Kimhi then talks about some of Wittgenstein’s remarks, referring to:
… puzzles that arise from the use of the veridical verb [“is” means to be true or to be the case] in making seemingly straightforward points about the truth and falsehood of positive and negative judgments. Let us consider two such remarks by way of preparation for considering a third. The first concerns the falsehood of a simple positive judgment:
How can one think what is not the case? If I think King’s College is on fire when it is not on fire, the fact of its being on fire does not exist. Then how can I think it?
The second concerns the truth of a simple negative judgment:
It is the mystery of negation: This is not how things are, and yet we can say how things are not.
Both of these puzzles are concerned with saying or thinking something that is not - that is therefore nothing.
There’s no puzzle here, and no mystery. It is risibly simplistic to question why one should be able to conceive of situations for which there is no corresponding real life situation. The idiocy of this stance is obvious and requires no further comment other than that one could equally well question why one could not conceive of situations for which there is no corresponding real life situation. This is arrant nonsense dressed up as meaningful philosophy.

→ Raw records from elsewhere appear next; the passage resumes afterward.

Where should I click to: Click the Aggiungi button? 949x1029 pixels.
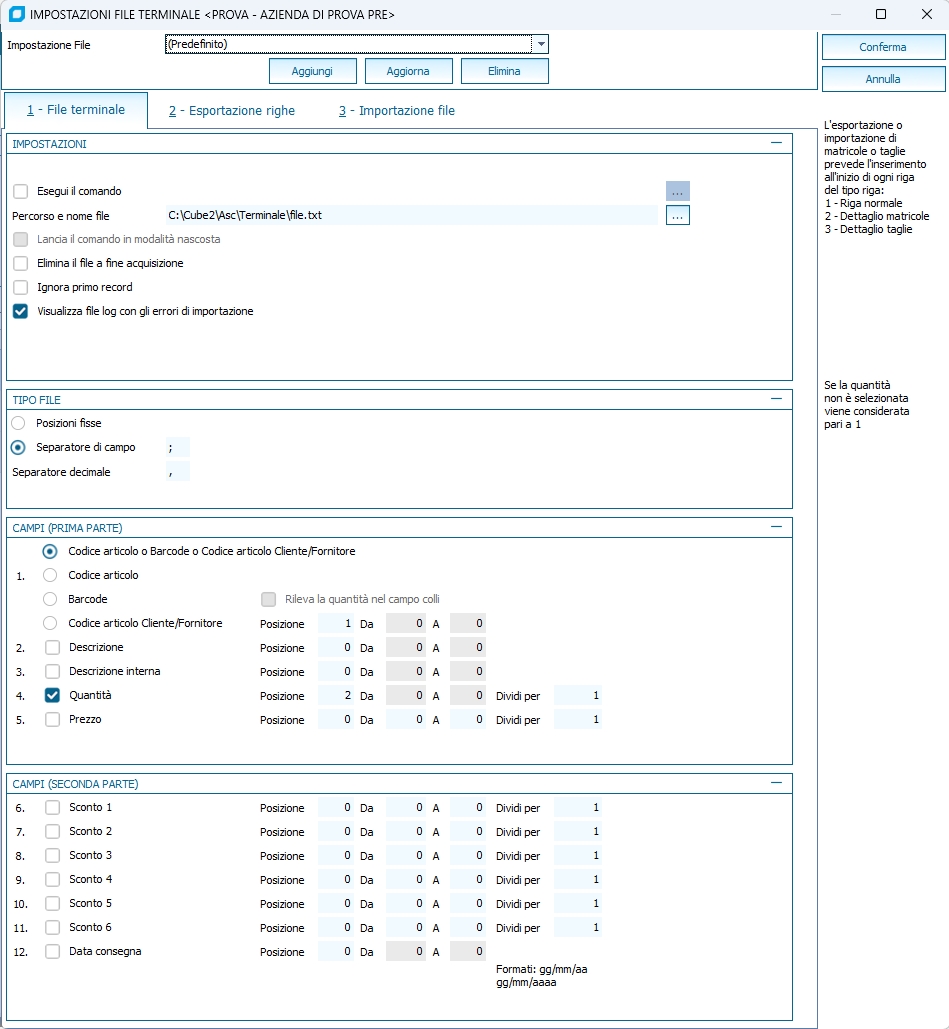pos(311,71)
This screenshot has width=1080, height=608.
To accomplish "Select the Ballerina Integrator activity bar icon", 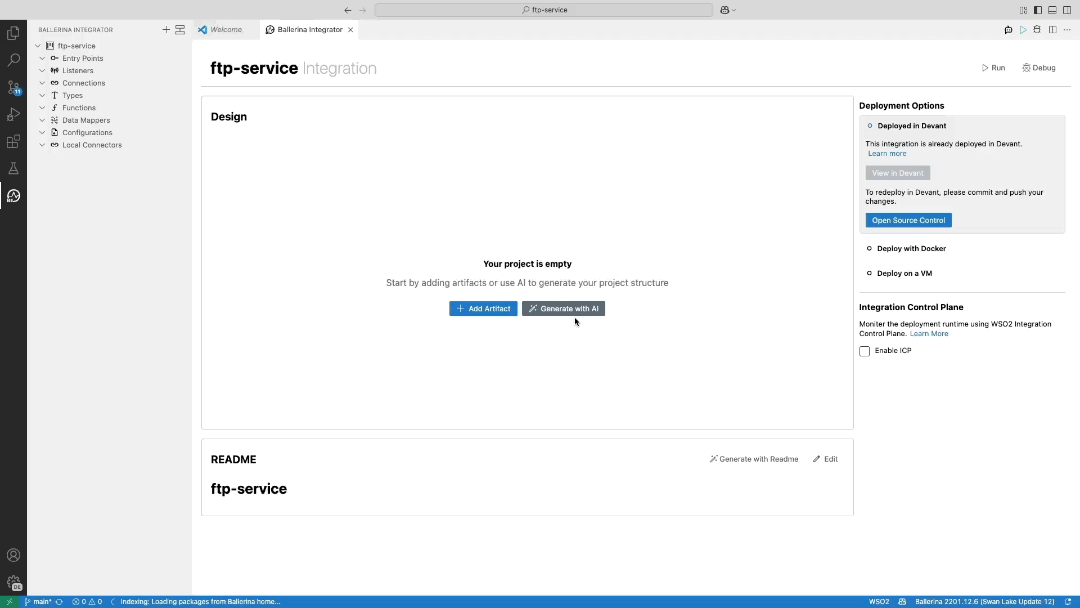I will (13, 196).
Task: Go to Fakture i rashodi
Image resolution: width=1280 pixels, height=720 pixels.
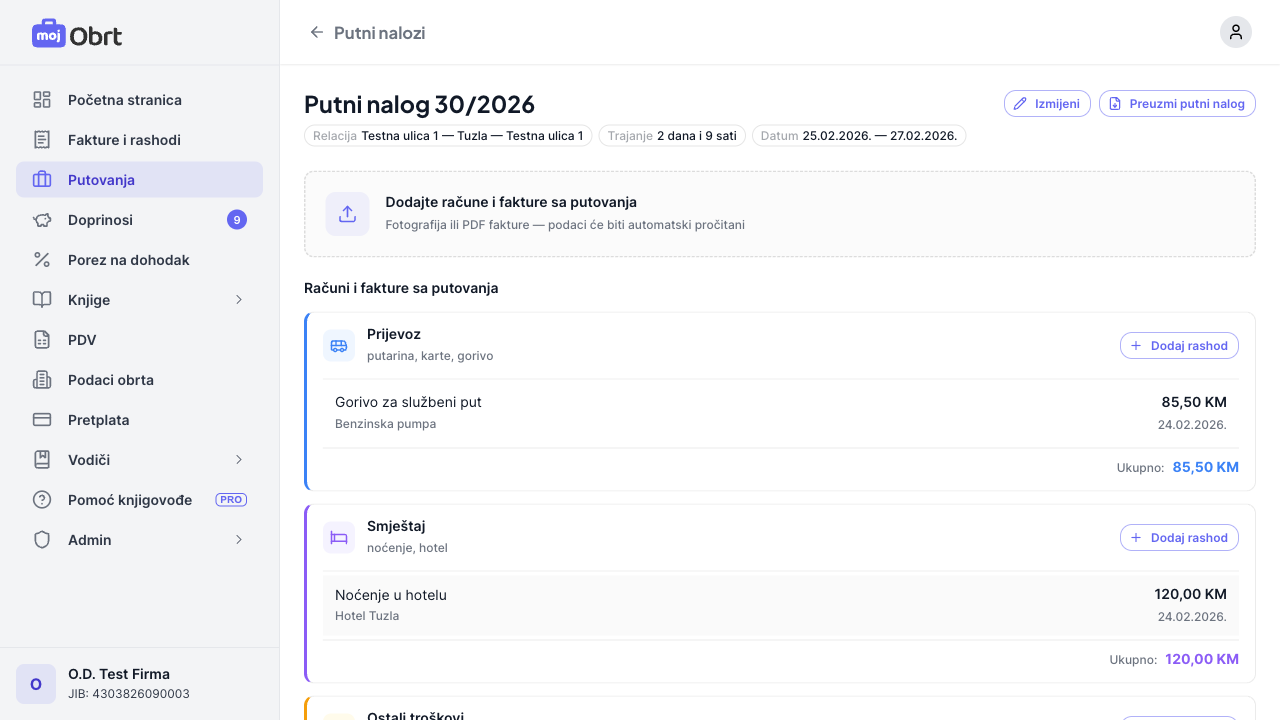Action: pos(124,140)

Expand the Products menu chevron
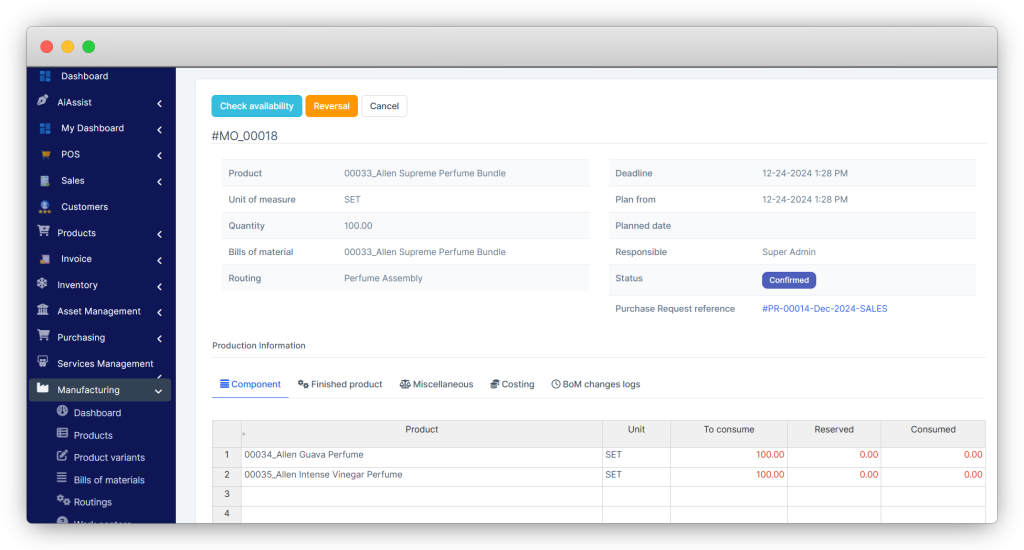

Kimhi goes on to remark about these “puzzles” that:
The aim of this book is to show that these puzzles pertain to the logical validity of certain inferences - forms of validity which are expressed in what I call the syllogisms of thinking and being. Here are two examples of such syllogisms:
(1) A thinks p
(2) not-p (p is not the case)
(3) A falsely thinks p
(1*) A thinks not-p
(2*) not-p (p is not the case)
(3*) A truly thinks not-p
Again, there is no difficulty here whatsoever, except for the artificially created imaginary difficulty dreamt up by self-absorbed philosophers who fail to see the obvious. There is clearly a crucial difference between the person A stating (1) (2) and (3) and some other person stating (1) (2) and (3). In the former case one would say that such a person is not rational, whereas for the latter case there is no problem.
The fact is that it is immaterial whether p is or is not the case in the real world. When a person who is not A states (1) (2) and (3), these expressions are all perfectly logical within that person’s language system, regardless of whether p is or is not the case in the real world. But if the person A states (1) (2) and (3), that person is making contradictory statements which means that the language system of that person cannot be logical, again regardless of whether p is or is not the case in the real world.
This simply demonstrates the utter folly of attempting to make a logical analysis of expressions without taking full consideration of the language system that they can logically belong to, and instead concentrating on some sort of notion of the absolute “truth” of the expressions.
It is evident that philosophers have managed to tie themselves into convoluted knots over this issue, an issue that is easily settled by a simple consideration of the language system that an expression belongs to, see also Natural language and reality.
Rationale: Every logical argument must be defined in some language, and every language has limitations. Attempting to construct a logical argument while ignoring how the limitations of language might affect that argument is a bizarre approach. The correct acknowledgment of the interactions of logic and language explains almost all of the paradoxes, and resolves almost all of the contradictions, conundrums, and contentious issues in modern philosophy and mathematics.